Clopineries

J'en suis encore à m'demander après tant et tant d'années à quoi ça sert de vivre et tout à quoi ça sert en bref d'êt'né F. Béranger

05 janvier 2008

Guy Pépin et Gustave Louvet

Sur France Cul, ce matin, émission sur les noms de rue, par le précieux Jean-Noël (un vrai cadeau) Jeanneney - et me voici soupirant d'un regret ancien: je n'ai jamais été domiciliée, en effet, que dans des rues banales, aux noms peu évocateurs, attribués en souvenirs d'obscurs personnages, adjoints au Maires méritants ou vieux professeurs oubliés.

Tenez, même Google ignore absolument qui peut bien être, bon sang, Guy Pépin, natif de Bernay dans l'Eure et qui a loupé la gloire et la machine à vapeur à une voyelle près... Quant à Gustave, ah ! Mon courrier ne parlait ni d'Eiffel et encore moins de Courbet, mais d'un Louvet dont j'ignore les mérites : là encore, à une lettre près, j'aurais pu me raccrocher à quelque chose de consistant, genre Présidence de la République (quand cette fonction n'était pas encore toute soumise au clinquant people), mais... que pouic ! Deux rues pourtant, l'une à Sotteville-lès-Rouen, l'autre à Rouen même, glorifient, encore de nos jours, l'Illustre Inconnu.


Mais je dois l'avouer : j'aurais bien aimé connaitre, au cours de ma vie, des adresses plus brillantes. Pas d'erreur, hein : non pas pour désigner ainsi l'endroit (cher) dont le seul nom équivaut à un compte en banque bien garni. Neuilly m'indiffère, euphoniquement c'est nouille et basta. Mais tant qu'à faire qu'à payer une taxe d'habitation, pourquoi ne pas la motiver par la gloire d'un Pasteur, le mérite d'un Ambroise Croizat ou le souvenir républicain d'un Jean Jaurès ? Vous me direz qu'à ce train-là, on peut aussi avoir à s'acquitter d'un impôt en souvenir de Jean Lecanuet, et je ne parle même pas des innombrables rues du Général de Gaulle ! Mais je suis bonne fille, et aurait pu, sans broncher et quoiqu'athée, trouver du plaisir à une rue "de l'évêché", ou "du presbytère".

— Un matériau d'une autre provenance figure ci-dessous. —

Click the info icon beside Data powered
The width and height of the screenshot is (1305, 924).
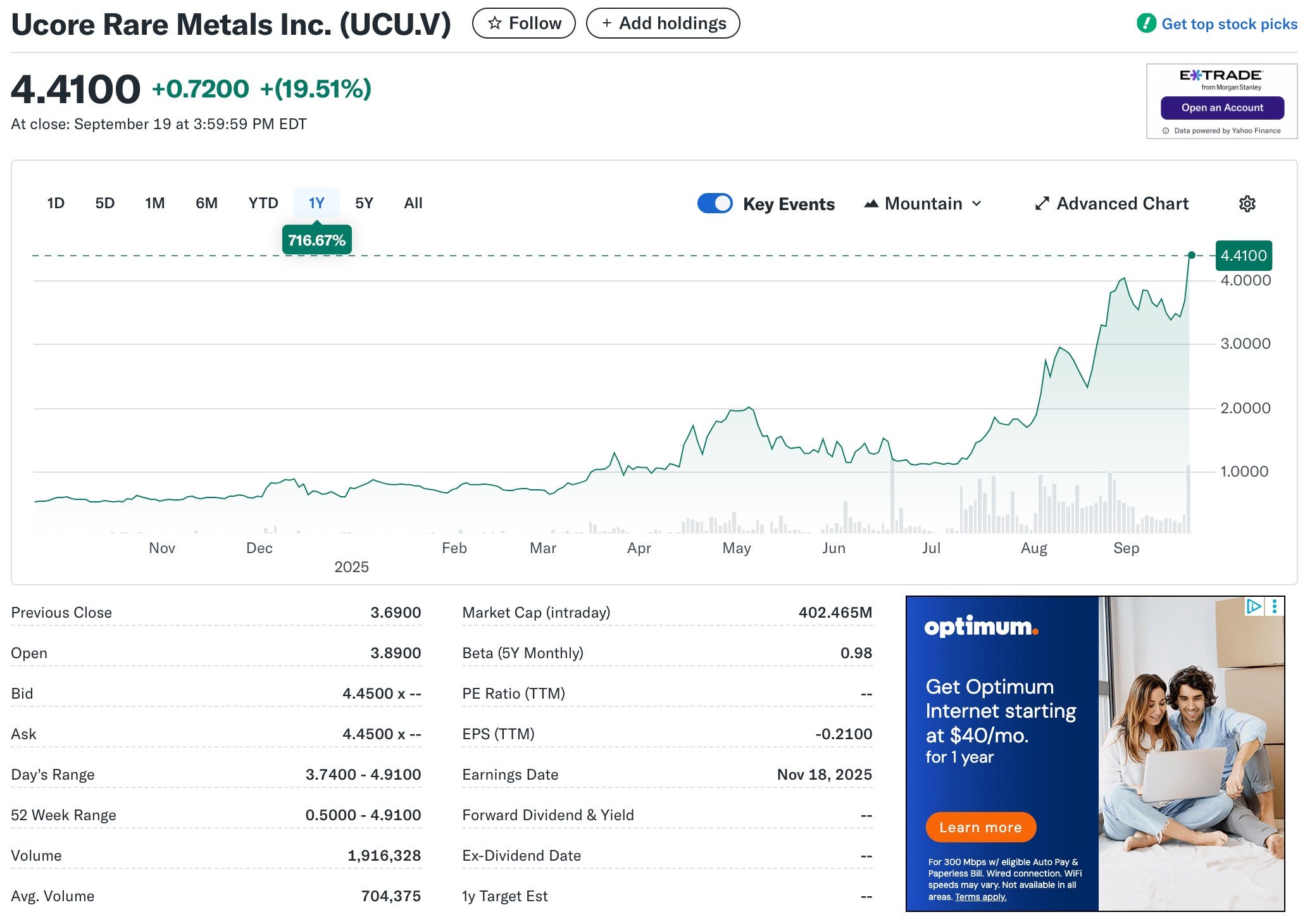[1166, 131]
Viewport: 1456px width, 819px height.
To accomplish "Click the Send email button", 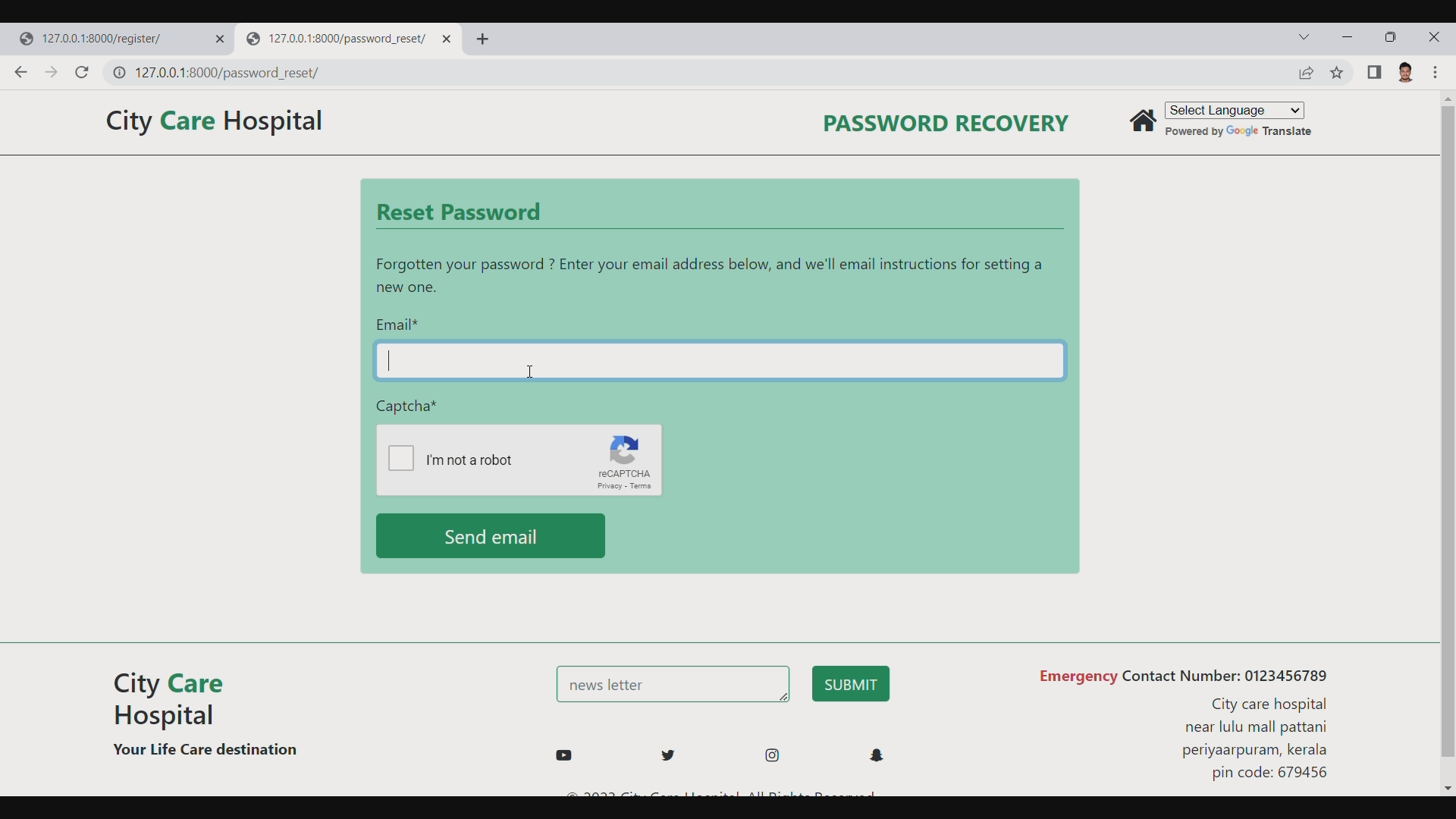I will 490,536.
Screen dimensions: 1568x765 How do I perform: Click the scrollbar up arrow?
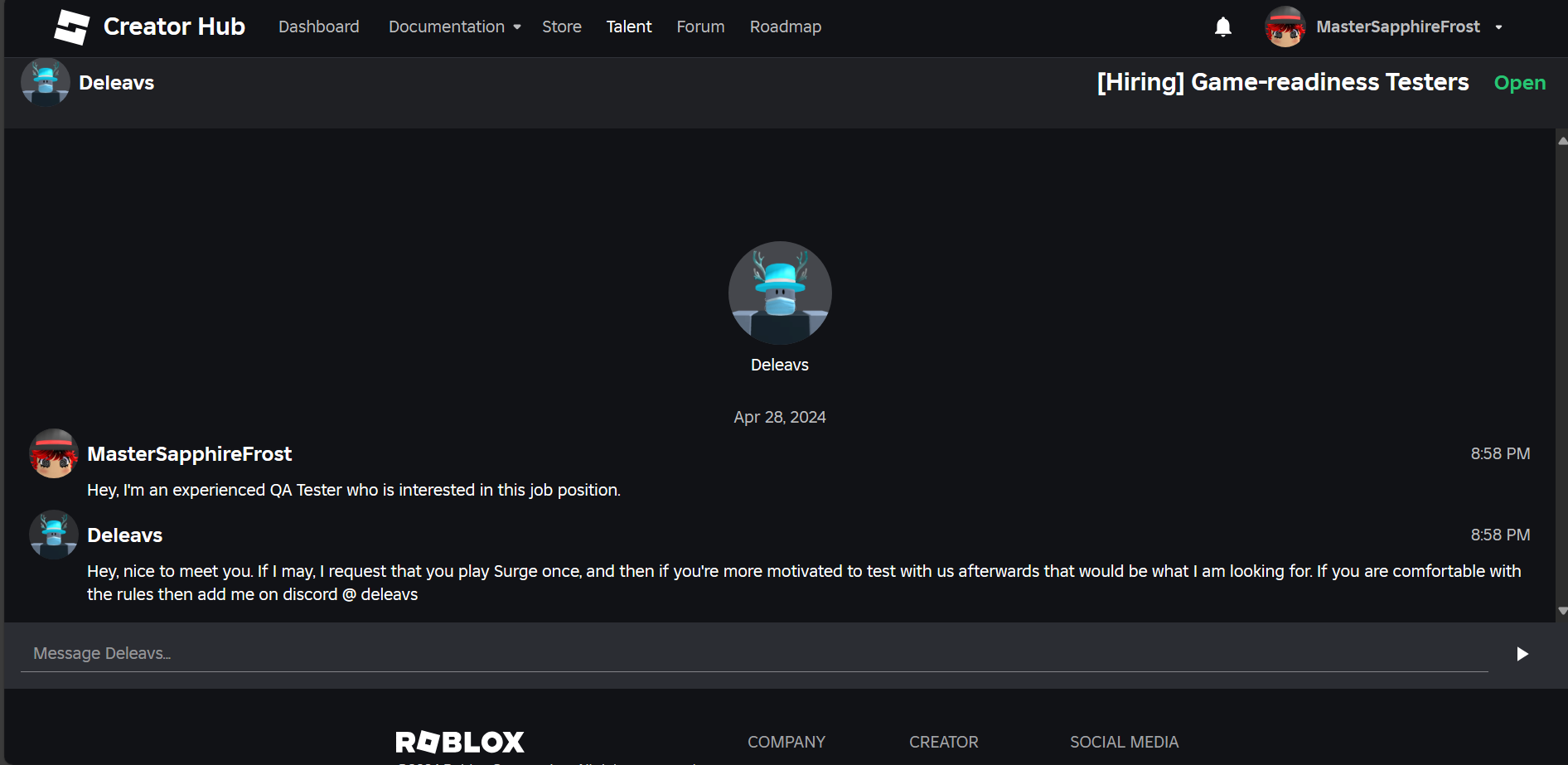point(1561,139)
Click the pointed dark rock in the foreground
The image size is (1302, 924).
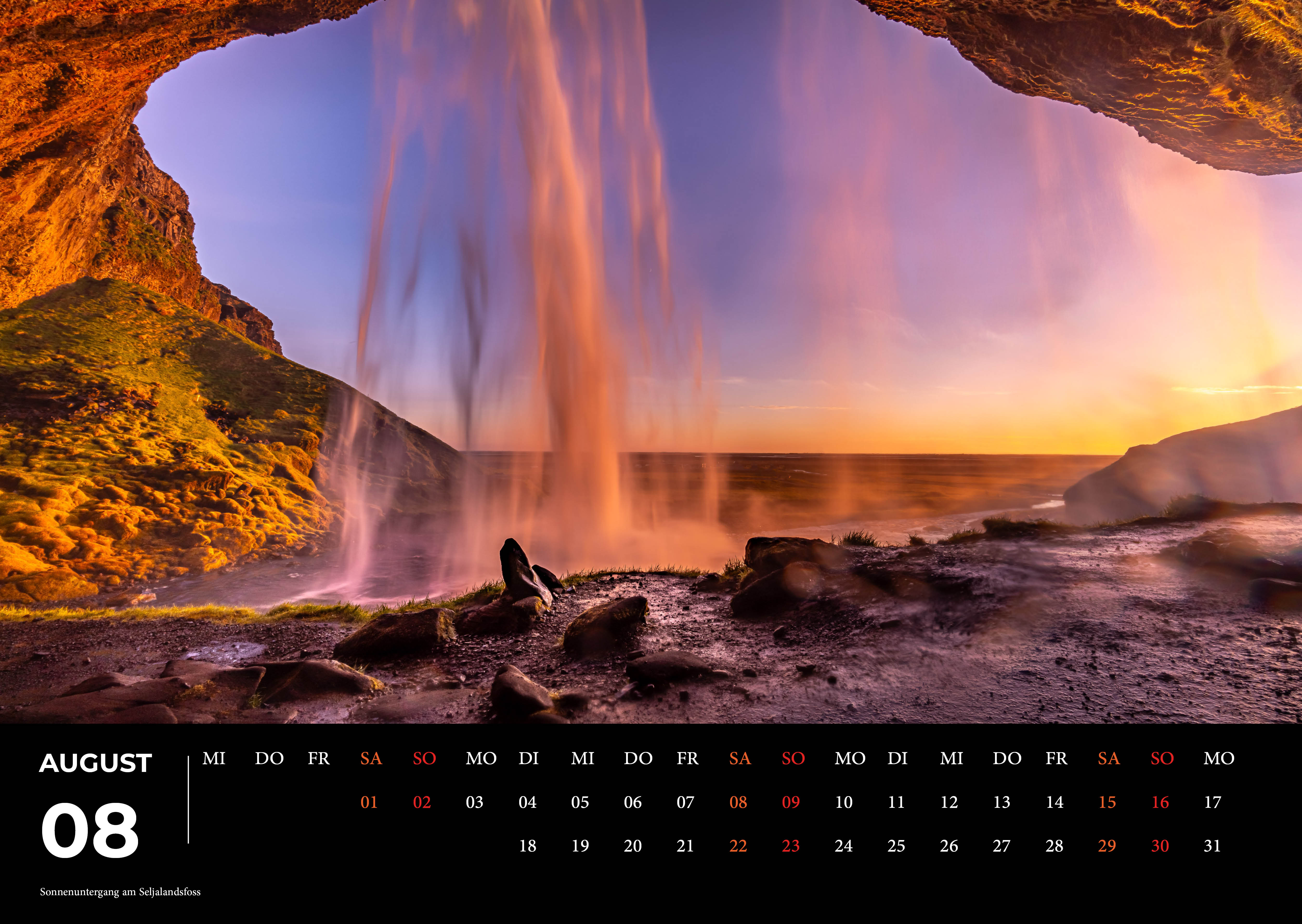click(x=521, y=569)
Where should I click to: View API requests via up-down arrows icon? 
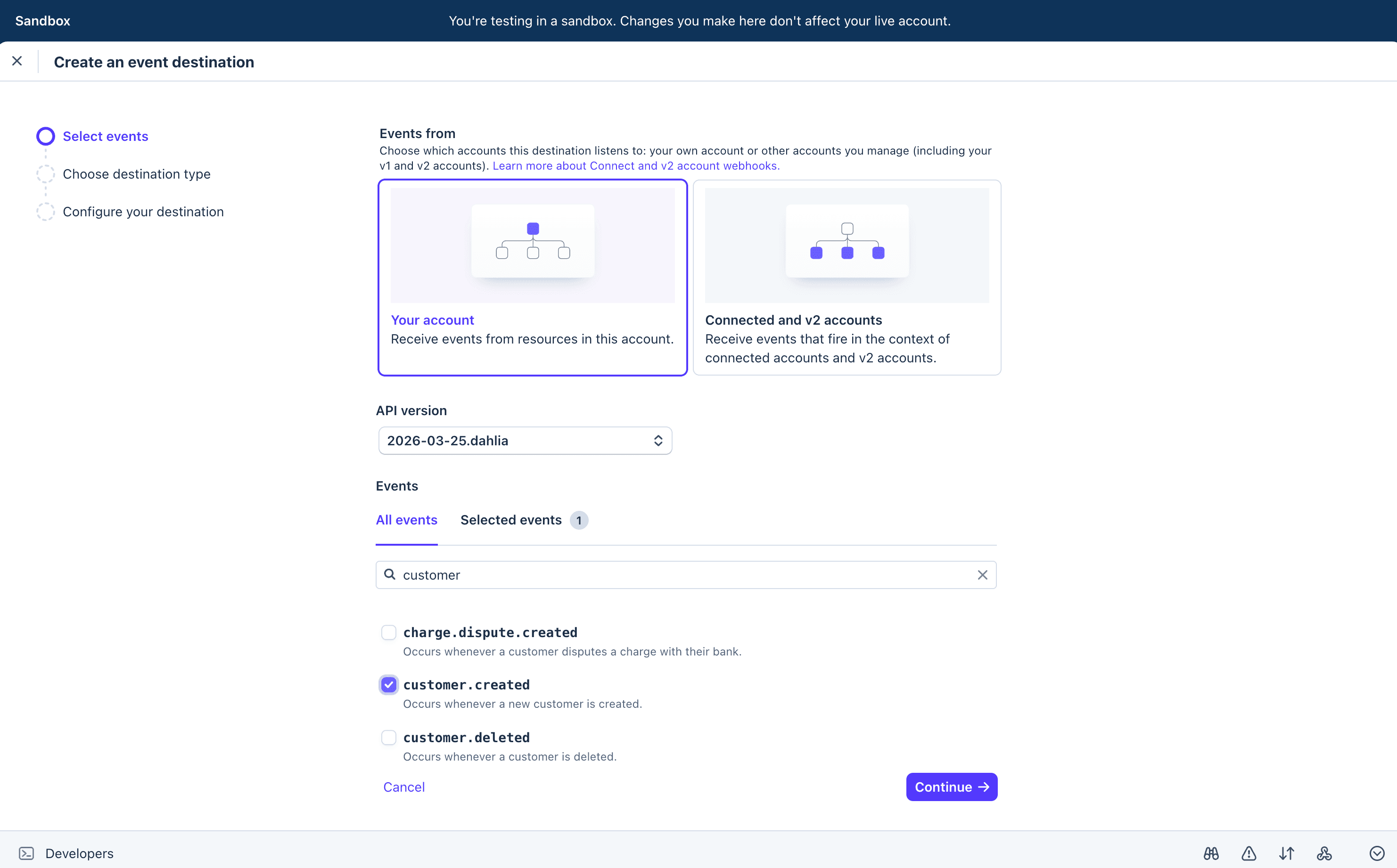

Tant il est vrai que les noms de rue peuvent déclencher la rêverie, et la divagation. Je suis assez douée pour ça, je crois : tenez, à Rouen, la proximité de la Place des Emmurées et de la rue des Martyrs de la Résistance (avant que je comprenne qu'il s'agissait là de la seconde guerre mondiale) m'a longtemps conduite à imaginer je ne sais quel couvent pris d'assaut, avec nonnettes à genoux devant des soldats brutaux, se débattant pour échapper aux viols ignominieux et recevant, pour prix de leur héroïque combat, une peine d'enfermement au fond d'un noir tombeau - j'avais un peu abusé du "Moine" de Lewis, je crois...


N'empêche que je n'ai jamais eu la chance d'habiter rue Apollinaire, snif, ni une de ces rues étroites, sombres, jaillies tout droit du moyen-âge - Rouen en a plusieurs, qui m'ont toujours donné envie, comme cette "Rue du Pont à Dame Renaude", boyau infâme mais quel titre hugolien !

Bah, je me rattrape avec mon trajet quotidien, qui fourmille de noms charmants... Mais ce sera pour une autre fois, promis.

Clopine


Posté par ClopineT à 11:05 - Listes, explications, regrets et plates excuses - Commentaires [3] - Permalien [#]

Commentaires

Moi, je vis rue Bouvard... Je ne sais pas s'il y a une place Pécuchet à côté, mais en tout cas, je me sens chez moi dans cette rue :)

Posté par Marco, 05 janvier 2008 à 21:53

rues et ruelles

J'eus dans ma vie une rue de la République, une rue de Trévise (oui, à Paris), une avenue Ferdowsi (oui, les tapis), un passage de la Liberté, encore heureux ce n'était pas une impasse, et au fin fond de nulle part du monde une avenue France, qui n'avait rien à voir avec l'amitié entre les peuples mais un hommage à Anatole dont s'était entiché le potentat local.

Ces voies alimentent encore mes rêves. Aujourd'hui j'habite chez deux illustres inconnues, celles qui construisirent mon château et nommèrent la rue.

Posté par andrem, 06 janvier 2008 à 23:16

En face de l'école ou furent mes enfants, une impasse de l'avenir ; triste présage.

Mais à Saint-Denis -pas dans le 9-3, dans l'océan Indien- une rue bizarre, qui donne envie.

Rue de la ravine des patates à Durand.

Et en plus, il y fait presque toujours beau ; il n'y gèle jamais.